Right away in early spring, House Sparrows moved in. They didn’t mind that the entrance hole was now giant (chewed by a squirrel who had contemplated using the house for himself ), and got busy collecting feathers from the chicken coop, and other refuse from around our house to make their messy nest. We’ve been hearing the cheeping of the young for a couple of weeks now, and they should be ready to fledge anytime.
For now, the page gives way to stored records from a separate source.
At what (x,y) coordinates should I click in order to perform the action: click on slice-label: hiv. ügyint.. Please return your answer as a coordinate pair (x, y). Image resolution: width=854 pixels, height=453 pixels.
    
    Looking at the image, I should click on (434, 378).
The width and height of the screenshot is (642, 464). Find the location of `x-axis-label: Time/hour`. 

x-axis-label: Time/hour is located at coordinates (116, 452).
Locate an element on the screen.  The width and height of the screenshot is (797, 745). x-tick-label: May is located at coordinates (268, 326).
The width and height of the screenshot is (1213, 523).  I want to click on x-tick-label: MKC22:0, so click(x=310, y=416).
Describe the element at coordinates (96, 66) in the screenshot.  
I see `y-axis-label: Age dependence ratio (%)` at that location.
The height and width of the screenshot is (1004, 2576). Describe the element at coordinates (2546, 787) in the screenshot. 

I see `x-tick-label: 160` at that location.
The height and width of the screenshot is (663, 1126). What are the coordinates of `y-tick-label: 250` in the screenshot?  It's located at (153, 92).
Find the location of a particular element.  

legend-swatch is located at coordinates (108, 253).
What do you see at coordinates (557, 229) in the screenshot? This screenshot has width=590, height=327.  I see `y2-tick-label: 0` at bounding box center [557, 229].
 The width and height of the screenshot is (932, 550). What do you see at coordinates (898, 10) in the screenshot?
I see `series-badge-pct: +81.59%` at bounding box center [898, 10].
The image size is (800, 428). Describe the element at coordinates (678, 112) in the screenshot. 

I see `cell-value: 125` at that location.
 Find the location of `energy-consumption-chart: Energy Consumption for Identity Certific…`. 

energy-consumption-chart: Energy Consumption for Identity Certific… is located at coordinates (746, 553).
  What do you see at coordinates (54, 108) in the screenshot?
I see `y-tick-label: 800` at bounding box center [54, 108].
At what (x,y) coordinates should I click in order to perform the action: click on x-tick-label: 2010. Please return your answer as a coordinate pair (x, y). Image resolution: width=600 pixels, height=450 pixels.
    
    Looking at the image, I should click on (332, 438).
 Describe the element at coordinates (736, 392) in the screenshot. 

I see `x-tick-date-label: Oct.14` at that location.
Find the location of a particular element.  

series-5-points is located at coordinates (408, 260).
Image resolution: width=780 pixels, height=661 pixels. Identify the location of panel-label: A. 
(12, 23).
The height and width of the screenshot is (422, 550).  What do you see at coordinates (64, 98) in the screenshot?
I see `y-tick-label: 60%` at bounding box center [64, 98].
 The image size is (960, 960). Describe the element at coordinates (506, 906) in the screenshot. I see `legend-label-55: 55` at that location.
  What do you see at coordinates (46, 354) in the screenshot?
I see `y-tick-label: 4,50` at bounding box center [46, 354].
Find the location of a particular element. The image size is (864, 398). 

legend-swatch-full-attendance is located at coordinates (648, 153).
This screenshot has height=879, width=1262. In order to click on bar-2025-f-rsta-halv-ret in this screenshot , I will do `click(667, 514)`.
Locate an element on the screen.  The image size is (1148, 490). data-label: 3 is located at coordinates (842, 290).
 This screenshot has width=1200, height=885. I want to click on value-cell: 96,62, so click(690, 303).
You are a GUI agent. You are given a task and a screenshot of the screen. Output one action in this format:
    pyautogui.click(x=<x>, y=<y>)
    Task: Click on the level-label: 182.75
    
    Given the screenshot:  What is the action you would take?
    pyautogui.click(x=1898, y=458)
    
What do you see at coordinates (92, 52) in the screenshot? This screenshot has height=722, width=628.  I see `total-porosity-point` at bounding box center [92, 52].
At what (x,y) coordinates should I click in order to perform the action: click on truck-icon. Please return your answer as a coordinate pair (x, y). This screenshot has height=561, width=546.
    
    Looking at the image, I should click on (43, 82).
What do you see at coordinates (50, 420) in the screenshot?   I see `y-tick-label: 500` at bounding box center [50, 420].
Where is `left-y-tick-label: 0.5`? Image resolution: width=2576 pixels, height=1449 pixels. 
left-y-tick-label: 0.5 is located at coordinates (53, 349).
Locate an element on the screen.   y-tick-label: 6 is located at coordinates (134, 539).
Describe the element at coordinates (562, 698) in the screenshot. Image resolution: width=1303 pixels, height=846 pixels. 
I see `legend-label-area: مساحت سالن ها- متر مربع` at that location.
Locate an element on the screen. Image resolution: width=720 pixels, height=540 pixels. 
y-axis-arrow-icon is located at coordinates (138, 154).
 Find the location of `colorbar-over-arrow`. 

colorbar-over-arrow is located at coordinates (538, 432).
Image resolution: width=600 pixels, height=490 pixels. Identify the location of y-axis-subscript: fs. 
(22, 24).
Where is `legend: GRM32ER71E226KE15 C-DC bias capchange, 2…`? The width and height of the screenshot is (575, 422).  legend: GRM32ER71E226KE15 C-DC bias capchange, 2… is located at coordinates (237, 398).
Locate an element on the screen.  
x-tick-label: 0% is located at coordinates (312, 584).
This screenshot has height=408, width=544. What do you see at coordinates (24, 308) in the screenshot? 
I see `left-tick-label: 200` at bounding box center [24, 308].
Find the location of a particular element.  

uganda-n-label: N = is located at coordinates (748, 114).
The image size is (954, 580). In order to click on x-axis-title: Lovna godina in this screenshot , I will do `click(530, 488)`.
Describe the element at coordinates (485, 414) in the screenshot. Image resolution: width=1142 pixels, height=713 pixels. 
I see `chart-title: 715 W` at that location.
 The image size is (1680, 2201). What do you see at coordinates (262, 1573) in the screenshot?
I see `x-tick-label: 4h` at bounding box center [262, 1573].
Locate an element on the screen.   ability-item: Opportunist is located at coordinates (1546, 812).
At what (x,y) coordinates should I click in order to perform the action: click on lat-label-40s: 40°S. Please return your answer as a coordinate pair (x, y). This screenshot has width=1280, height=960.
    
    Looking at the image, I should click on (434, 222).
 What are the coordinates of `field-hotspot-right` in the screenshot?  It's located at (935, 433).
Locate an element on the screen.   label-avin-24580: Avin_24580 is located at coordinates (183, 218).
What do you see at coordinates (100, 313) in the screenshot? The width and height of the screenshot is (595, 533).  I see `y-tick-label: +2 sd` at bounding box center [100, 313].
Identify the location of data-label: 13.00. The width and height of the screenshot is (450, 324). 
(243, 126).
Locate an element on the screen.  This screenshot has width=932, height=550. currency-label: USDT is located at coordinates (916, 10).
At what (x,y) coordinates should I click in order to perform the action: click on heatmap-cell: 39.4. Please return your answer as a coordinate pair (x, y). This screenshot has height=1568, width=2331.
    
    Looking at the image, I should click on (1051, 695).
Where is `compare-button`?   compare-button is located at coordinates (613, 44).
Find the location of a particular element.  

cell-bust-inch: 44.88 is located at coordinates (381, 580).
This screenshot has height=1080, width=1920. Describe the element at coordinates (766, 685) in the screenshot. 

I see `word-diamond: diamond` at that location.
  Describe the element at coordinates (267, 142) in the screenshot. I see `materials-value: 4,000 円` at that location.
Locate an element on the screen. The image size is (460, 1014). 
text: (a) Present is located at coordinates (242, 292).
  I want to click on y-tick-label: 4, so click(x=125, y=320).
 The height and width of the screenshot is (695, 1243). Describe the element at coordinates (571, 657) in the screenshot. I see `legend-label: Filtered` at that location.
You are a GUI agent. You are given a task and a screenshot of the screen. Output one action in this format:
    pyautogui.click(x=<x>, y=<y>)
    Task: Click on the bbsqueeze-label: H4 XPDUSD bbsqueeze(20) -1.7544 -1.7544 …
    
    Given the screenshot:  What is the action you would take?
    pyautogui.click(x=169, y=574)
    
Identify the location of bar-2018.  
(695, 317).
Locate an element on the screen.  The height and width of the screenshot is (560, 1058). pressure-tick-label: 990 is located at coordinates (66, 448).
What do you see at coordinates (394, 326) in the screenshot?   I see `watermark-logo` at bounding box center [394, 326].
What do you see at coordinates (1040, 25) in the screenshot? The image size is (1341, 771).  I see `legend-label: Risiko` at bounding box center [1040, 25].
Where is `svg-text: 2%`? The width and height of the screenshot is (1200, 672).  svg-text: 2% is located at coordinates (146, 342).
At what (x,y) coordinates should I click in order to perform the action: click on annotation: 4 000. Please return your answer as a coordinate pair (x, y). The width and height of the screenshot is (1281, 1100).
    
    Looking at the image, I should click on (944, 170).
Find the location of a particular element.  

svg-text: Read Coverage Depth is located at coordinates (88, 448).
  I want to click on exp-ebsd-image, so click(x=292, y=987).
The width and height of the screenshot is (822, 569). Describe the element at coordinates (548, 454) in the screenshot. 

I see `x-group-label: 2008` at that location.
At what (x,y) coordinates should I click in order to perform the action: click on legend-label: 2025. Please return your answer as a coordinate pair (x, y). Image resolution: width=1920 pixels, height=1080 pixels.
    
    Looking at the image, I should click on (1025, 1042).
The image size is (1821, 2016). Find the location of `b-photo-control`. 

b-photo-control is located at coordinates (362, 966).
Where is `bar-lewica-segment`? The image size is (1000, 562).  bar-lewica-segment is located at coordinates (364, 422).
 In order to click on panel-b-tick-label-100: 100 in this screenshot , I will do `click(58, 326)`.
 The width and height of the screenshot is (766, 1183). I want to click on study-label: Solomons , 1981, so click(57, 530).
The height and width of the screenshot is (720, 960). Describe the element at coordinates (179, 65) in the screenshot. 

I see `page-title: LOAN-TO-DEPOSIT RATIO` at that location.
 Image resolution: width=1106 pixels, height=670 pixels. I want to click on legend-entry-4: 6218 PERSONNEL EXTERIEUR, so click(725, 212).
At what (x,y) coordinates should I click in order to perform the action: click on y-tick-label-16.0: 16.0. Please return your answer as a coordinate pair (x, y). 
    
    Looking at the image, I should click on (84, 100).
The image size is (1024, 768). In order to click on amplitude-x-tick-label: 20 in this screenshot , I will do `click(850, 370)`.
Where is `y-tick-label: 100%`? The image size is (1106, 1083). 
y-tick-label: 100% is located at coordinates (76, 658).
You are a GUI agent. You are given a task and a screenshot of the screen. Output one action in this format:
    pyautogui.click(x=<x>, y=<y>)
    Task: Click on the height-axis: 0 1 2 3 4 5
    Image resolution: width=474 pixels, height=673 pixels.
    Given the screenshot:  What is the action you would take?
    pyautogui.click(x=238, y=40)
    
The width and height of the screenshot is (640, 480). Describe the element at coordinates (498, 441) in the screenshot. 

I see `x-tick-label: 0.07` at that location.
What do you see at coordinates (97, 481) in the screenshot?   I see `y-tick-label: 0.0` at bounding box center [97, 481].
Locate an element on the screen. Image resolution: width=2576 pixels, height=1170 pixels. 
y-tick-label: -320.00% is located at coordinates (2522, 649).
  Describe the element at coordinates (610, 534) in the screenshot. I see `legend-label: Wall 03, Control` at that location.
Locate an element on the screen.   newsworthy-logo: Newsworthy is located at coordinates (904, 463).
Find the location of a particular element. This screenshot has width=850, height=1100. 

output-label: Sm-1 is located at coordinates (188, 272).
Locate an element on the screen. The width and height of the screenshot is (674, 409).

In a dramatic turn of events, our domestic predator, Delilah, killed the mother House Sparrow yesterday. Delilah is officially an indoor cat, but when the weather gets warm, she sometimes slips out the open back door, and we let her wander around the garden with us–since she doesn’t go out much, she’s too scared of the world to stray. But she reminds me what swift and effective predators domestic cats are. I’d barely turned my back on her before she brought her recently-live prey proudly into the house.
I suppose if we could teach cats, which are NOT “natural predators” in the landscape–they are naturally predacious, which is different–to kill only nonnative birds such as House Sparrows, maybe there would be some kind of balance, but that is not how it works. Once, after another of her secret forays into the backyard wilds, Delilah brought me a MacGillivray’s Warbler, one of the few ever sighted in West Seattle. I was able to release that bird, but can’t know how it fared, as even tiny cat bites are deadly to birds.
In any case, I gently separated Delilah from her dead sparrow (disappointment!–Delilah did not forgive me for hours); even if this was “just” a House Sparrow, she was lovely in her own right, and I was sorry for her. I buried her in a shady garden corner.
But things are not all bad for the sparrow family. While many songbird species leave care of the young to the female, male House Sparrows are active in the feeding of the nestlings. Mr. House Sparrow did seem agitated and confused after witnessing the loss of his mate, but he “manned-up” right away, and got busy feeding his brood. This morning I imitated the call of the male house sparrow, and for the first time one of the nestlings peeked out.
I believe we have two ethical options regarding the nonnative starlings and House Sparrows nesting in our yards:
1. Try to prevent them–remove their nests or eggs, cover inviting potential nest-spots (both are cavity-nesters, and like things like gutter cornices or heater vents). I never advocate harming individual birds, or their young after hatching. (See my post on the Roofer’s Birdhouse for more on this.)
2. If they do nest in our yards, then we should make the most of it. These are approachable, watchable birds, and we can learn a lot about all birds by observing them closely. (See my earlier post on House Sparrows for more on this.)
Is there drama in your little plot of urban wilderness? I’d love to hear about it.